Песня получилась. Она была в меру лирическая, чуточку философская, как всегда у Совина, и без конкретной привязки к трагическому событию вчерашнего дня. Но, зная всю историю, можно было понять, кому она посвящена.
– По-моему, получилось, как ты считаешь?
– Ага. И назовем мы ее «Звезда альпиниста». Так?
– Так-то оно так, – сказал Совин. – Я о другом подумал. Когда ты ее петь собираешься? Сегодня?
– Нет, ни в коем случае. Все слишком узнаваемо, а его ведь даже и не похоронили еще.
– Вот и я об этом. Давай просто покажем ее своим и оставим отлежаться. Споем в других местах, а потом, когда убедимся, что получилось, можно будет спеть ее здесь через год, на этом же фестивале. Тогда это будет уместно. Но не раньше.
– Согласен. Ты прав, как всегда.
– Конечно, прав. – Совин схватил в охапку Каценовича и приподнял его: – Все, пошли спать.
По дороге в лагерь они опять наткнулись на Олежека. Тот, по-видимому, успел еще не раз воспользоваться своим пресловутым стаканом, но не был пьян по-настоящему, а находился в сильнейшей эмоциональной прострации:
– Я вижу, вы что-то написали, признавайтесь!

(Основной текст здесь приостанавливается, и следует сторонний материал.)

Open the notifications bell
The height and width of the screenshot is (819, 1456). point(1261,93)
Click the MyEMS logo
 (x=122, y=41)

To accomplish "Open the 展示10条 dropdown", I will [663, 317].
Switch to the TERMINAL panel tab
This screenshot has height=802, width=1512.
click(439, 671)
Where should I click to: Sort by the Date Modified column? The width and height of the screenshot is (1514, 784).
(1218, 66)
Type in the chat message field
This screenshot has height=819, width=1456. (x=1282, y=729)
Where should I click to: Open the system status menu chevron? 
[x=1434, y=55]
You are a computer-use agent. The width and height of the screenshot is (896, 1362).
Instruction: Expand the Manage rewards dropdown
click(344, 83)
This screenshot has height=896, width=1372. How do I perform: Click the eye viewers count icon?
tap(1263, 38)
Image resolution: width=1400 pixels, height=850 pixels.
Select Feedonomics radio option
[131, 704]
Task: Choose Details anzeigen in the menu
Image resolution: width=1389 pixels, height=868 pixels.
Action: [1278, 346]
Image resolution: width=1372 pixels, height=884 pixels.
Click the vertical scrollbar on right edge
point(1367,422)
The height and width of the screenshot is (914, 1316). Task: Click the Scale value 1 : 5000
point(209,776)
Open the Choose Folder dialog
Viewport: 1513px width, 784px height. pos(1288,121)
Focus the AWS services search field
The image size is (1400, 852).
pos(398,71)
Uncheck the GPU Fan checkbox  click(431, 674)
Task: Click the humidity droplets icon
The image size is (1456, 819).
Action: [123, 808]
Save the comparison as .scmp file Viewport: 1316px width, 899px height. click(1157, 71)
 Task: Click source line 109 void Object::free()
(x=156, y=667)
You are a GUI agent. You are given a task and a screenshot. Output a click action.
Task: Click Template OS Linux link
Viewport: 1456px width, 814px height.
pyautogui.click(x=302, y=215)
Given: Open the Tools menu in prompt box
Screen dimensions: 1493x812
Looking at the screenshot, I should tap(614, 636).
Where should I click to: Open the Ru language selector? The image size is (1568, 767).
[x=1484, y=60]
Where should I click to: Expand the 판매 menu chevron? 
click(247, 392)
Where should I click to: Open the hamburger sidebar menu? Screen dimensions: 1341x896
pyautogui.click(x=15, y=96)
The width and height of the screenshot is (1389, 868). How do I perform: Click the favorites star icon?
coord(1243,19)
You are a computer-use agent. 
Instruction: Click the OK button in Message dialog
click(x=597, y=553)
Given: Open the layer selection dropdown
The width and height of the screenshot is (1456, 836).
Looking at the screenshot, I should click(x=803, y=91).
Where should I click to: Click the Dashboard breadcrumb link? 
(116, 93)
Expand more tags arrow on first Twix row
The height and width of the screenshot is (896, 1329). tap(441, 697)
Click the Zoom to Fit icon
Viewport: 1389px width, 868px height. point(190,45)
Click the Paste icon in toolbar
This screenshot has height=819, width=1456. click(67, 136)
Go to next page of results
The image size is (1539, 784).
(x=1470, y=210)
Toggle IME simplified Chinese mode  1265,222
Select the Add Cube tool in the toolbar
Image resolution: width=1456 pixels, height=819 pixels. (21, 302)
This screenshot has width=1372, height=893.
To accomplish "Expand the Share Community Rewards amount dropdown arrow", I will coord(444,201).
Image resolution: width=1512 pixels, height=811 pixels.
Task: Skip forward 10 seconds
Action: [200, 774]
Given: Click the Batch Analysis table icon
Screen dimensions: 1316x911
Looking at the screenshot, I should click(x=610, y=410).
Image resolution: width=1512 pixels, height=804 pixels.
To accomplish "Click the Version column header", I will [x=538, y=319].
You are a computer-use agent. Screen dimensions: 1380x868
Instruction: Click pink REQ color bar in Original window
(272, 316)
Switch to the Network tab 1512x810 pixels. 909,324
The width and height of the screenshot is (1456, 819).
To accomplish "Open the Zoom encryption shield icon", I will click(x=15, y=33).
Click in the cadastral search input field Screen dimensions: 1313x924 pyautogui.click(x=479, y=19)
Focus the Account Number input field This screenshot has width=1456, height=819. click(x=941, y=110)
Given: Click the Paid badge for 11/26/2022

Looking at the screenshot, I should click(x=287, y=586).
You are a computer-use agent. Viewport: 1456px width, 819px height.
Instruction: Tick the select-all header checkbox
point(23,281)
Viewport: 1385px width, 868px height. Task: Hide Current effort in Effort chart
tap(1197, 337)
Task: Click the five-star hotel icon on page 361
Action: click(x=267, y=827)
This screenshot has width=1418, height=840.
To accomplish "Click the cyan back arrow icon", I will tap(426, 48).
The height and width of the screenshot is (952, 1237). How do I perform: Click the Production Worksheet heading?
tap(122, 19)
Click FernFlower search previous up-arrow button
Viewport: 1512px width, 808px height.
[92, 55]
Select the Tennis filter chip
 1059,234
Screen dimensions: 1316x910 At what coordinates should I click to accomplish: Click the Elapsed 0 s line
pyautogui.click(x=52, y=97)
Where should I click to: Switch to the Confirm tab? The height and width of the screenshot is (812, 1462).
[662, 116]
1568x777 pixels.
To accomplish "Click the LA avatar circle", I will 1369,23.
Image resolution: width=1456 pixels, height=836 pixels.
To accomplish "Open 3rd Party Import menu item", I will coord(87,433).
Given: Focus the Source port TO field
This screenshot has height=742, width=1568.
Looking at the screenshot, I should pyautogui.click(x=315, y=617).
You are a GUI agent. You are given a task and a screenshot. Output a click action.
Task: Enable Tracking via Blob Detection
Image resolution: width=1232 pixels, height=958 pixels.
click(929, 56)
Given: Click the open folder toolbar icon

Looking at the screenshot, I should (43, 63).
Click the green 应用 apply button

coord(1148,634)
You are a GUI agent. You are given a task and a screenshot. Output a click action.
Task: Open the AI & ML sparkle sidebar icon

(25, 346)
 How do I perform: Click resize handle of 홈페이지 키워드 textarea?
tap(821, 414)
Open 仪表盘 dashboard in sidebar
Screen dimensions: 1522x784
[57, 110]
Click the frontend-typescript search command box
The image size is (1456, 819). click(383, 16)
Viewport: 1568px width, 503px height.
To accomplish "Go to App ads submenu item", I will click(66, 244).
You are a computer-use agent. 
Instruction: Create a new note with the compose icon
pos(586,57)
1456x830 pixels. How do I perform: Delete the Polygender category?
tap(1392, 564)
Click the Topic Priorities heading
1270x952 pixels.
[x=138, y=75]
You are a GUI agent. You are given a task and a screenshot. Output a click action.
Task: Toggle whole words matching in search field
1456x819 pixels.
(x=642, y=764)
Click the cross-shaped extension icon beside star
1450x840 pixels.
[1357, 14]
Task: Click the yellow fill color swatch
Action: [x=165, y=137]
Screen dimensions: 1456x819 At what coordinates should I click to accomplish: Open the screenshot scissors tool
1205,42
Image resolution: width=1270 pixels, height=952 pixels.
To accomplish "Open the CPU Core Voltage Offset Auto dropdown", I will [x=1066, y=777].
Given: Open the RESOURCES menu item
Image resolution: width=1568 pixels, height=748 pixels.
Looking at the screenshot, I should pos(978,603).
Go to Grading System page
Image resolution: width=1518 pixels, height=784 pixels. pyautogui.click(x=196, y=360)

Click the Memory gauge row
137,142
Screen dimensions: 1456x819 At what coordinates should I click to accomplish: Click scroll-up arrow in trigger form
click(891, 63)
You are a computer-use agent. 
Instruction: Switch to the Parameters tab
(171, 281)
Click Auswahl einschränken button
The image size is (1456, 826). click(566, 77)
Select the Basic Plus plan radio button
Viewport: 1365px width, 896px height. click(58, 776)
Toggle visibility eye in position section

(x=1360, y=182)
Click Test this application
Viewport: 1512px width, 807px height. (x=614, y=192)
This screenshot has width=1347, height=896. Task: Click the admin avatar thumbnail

– А что, вот и первый критик, давай покажем?..
Они уселись друг напротив друга, расчехлили гитары и начали петь. В предрассветном тумане голоса звучали чуть приглушенно, как будто боялись потревожить спящие горы. Интересно, каково это – спеть новую, только что написанную песню, ранним утром в горах, едва нарушая предрассветную тишину? Наверное, это ощущение стоит того, чтобы продрогнуть за всю ночь на склоне с гитарой и блокнотом, и с неизменной сигаретой, прикуренной от бычка предыдущей.
– Ай молодцы! – закричал возбужденный Олежек. – И как вовремя, к месту, как же я упустил, ну не об этом речь. Значит, прямо сейчас идем в оргкомитет. Этой песней мы втроем открываем фестиваль. Нет, ну здорово, это же первая премия, это же Гран-при! Так, давайте сюда текст, надо кое-что подчистить, и вперед.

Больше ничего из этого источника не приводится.